Any of you know evernote? It is a great little tool that allows users to clip, tag and access web clippings, pdfs and other files. I depend on this tool and its safari plug-in greatly and I imagine many other people do as well.

One of Evernote’s nicest features is its web clipping plug-in for browsers, including safari. A few days ago Apple upgraded Safari and the plug-in stopped working, and apparently needed major upgrade. How should a company address such a situation?
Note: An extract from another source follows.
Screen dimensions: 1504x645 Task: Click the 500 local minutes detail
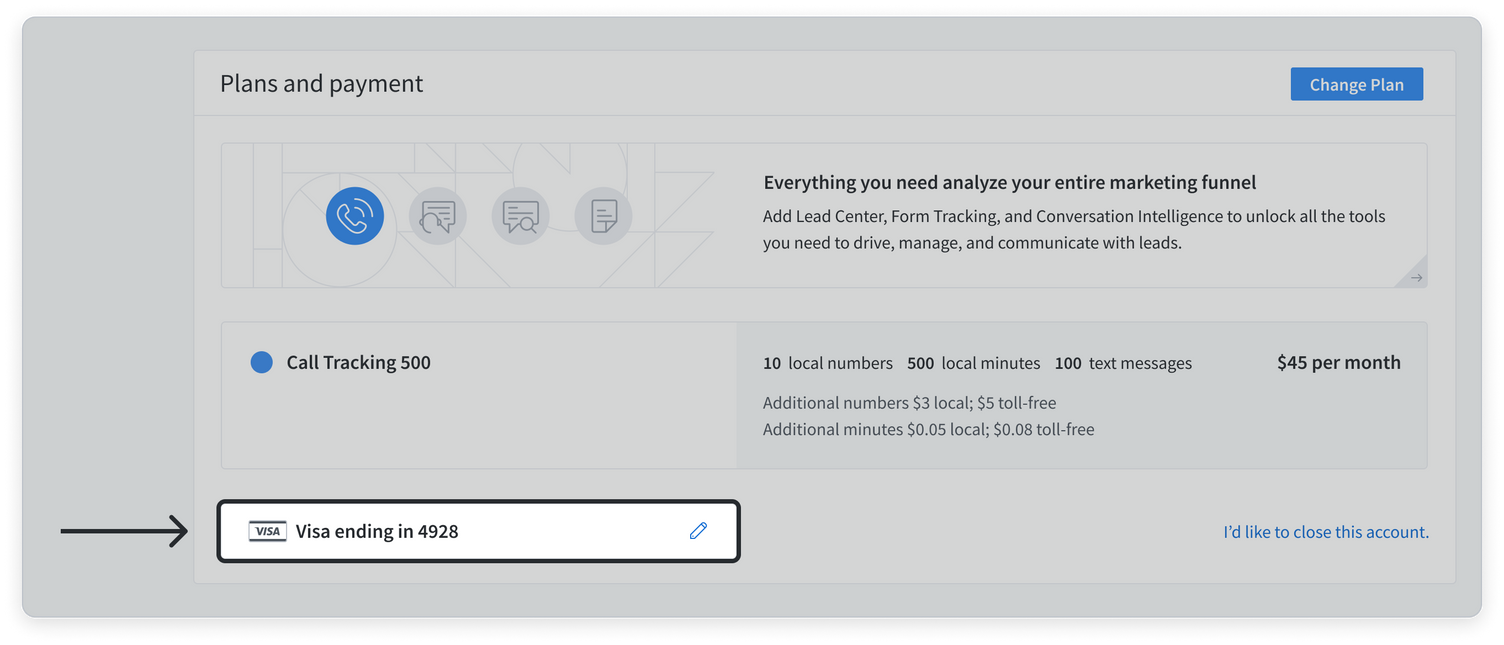pos(974,363)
Today, several days after the safari upgrade during which the plug-in was not operational, Evernote sent its subscribers this e-mail:

What can we learn from this e-mail?

  • Apple has upgraded Safari (which we already know) and it is very different to what we had until now
  • Evernote are working hard (which we don’t really care about, we pay subscription to fund that)
  • Apparently they have no clue when a new release will be available
  • … and they do not plan to notify us when it is released

To add insult to injury, Evernote decided for its customers that their tool not working is a “small hassle”. This statement presents two questions: First, how do they know how big the hassle is? and second, if their tool being severely handicapped is a small hassle, why should anyone pay for it?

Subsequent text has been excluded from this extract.